Model/Configuration	\(R_{NTA}(\downarrow)\)	\(R_{DT}(\downarrow)\)	Description
Qwen2.5-7B-Instruct	34.8	54.7	Baseline
+ ReCall RL (Tool)	90.2	100.0	Tool RL significantly increases
+ GRPO (Math)	\(\uparrow\)	\(\uparrow\)	Non-tool RL also increases
R1-Distill-Qwen-7B	74.3	78.7	Distillation increases
Qwen3-8B Think Off	4.1	36.2	Reasoning disabled
Qwen3-8B Think On	5.4	56.8	Reasoning enabled increases

Ablation Study¶

Configuration	\(R_{NTA}\)	\(R_{DT}\)	Reward
Baseline	34.8	54.7	0.22
Direct Tool RL (No Reasoning)	41.4	63.6	0.28
Think-then-act RL	90.2	100.0	0.45
+ Prompt Engineering	87.5	98.9	0.44
+ DPO	55.8	71.4	0.34

Key Findings¶

Reasoning enhancement consistently increases tool hallucination across all tested methods (RL/Distillation/Switchable modes).
RL training even on pure mathematical tasks increases tool hallucination, excluding the overfitting hypothesis.
Ablation shows that the reasoning step (the <think> block) itself, rather than RL training, is the core factor.
Instruction-following capability remains stable (IFEval: \(-2.6\%\)), and tool-calling capability even improves (BFCL: \(+9.9\%\)), but hallucinations surge—proving tool hallucination is an independent failure mode.
DPO mitigation is effective but exists an unavoidable capability-reliability trade-off.

Highlights & Insights¶

Reveals a profound paradox: Reasoning enhancement makes models "smarter but more dishonest," posing a fundamental warning to current research paths pursuing reasoning scaling.
Textbook-level experimental design: The four-step exclusion method systematically establishes causal evidence with rigorous logic.
Deep mechanistic analysis: CKA representation analysis and activation probe localization answer not only "what" but also "why" and "where."
Core Insight: Tool hallucination is neither overfitting nor instruction-following degradation, but an inherent side effect of reasoning enhancement.
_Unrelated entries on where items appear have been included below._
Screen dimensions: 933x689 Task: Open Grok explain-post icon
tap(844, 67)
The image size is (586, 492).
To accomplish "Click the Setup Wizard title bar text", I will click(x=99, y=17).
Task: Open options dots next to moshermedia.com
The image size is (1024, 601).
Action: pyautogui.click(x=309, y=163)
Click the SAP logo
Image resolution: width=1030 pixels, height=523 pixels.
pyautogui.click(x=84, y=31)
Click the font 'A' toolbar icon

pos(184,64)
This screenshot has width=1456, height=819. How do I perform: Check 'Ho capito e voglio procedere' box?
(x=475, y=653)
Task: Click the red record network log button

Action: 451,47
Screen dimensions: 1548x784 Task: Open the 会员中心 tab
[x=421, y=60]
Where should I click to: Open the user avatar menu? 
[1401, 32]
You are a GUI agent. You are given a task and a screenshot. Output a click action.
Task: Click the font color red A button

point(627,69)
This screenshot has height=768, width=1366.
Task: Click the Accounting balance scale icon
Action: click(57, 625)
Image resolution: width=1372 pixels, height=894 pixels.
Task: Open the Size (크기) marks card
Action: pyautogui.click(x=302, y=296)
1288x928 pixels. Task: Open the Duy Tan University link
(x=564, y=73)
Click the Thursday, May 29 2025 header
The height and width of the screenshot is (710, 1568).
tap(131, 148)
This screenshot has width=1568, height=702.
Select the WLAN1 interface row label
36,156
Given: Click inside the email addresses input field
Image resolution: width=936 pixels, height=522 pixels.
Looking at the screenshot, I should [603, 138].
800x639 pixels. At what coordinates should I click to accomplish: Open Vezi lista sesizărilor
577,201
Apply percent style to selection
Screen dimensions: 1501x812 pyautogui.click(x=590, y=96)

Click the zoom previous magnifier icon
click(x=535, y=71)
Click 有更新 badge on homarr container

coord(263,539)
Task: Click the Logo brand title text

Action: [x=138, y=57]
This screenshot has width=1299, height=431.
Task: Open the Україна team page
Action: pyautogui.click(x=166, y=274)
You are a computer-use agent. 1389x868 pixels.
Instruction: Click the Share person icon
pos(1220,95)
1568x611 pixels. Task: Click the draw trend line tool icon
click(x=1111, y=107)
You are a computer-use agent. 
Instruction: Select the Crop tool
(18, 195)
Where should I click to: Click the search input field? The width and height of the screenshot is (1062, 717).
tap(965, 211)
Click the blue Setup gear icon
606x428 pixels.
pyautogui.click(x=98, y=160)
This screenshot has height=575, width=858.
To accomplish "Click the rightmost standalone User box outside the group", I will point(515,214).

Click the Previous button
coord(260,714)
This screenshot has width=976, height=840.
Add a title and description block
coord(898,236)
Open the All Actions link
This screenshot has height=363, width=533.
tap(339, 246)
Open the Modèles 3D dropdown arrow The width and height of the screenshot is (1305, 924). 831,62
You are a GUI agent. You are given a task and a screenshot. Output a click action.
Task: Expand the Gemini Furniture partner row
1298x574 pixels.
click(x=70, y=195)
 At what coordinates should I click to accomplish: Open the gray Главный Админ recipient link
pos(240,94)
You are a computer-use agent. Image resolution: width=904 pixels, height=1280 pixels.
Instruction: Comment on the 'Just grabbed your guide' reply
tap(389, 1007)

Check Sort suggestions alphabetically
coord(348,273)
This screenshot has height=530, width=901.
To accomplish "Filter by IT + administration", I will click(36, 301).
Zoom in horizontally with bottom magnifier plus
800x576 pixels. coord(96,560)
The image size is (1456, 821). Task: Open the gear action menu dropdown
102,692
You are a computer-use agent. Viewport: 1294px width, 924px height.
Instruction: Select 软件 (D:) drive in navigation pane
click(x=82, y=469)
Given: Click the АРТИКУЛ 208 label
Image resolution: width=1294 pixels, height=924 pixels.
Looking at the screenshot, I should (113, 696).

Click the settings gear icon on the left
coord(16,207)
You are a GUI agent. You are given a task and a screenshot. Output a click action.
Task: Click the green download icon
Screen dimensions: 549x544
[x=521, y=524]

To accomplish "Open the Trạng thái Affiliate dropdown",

Limitations & Future Work¶

Focus on single-step tool calls: Real-world agents involve multi-step tool chains where hallucination effects may accumulate.
Incomplete causality: Mechanistic analysis reveals correlational patterns but does not provide a complete causal explanation.
Limited mitigation strategies: Evaluated only prompt engineering and DPO; methods like process supervision or Constitutional AI were not explored.
Future work needs training objectives that jointly optimize for both capability and reliability, rather than post-hoc patching.

vs ToolBeHonest: Focuses on diagnostic evaluation of tool use but does not study the relationship between reasoning enhancement and hallucination.
vs ReCall: A SOTA RL framework for agent reasoning; this paper reveals its "hidden cost."
vs DeepSeek-R1: Transfers reasoning capability via distillation; this paper proves that hallucination tendencies are also transferred.

Rating¶

Novelty: ⭐⭐⭐⭐⭐ First to systematically link reasoning enhancement with tool hallucination; the findings are significant.
Experimental Thoroughness: ⭐⭐⭐⭐⭐ Four-step exclusion + mechanistic analysis + mitigation evaluation, with extremely rigorous design.
Writing Quality: ⭐⭐⭐⭐⭐ Clear logical chain, each experiment answers a specific question, progressing step-by-step.
Value: ⭐⭐⭐⭐⭐ Provides a fundamental warning to the reasoning scaling path, of great importance for Agent safety.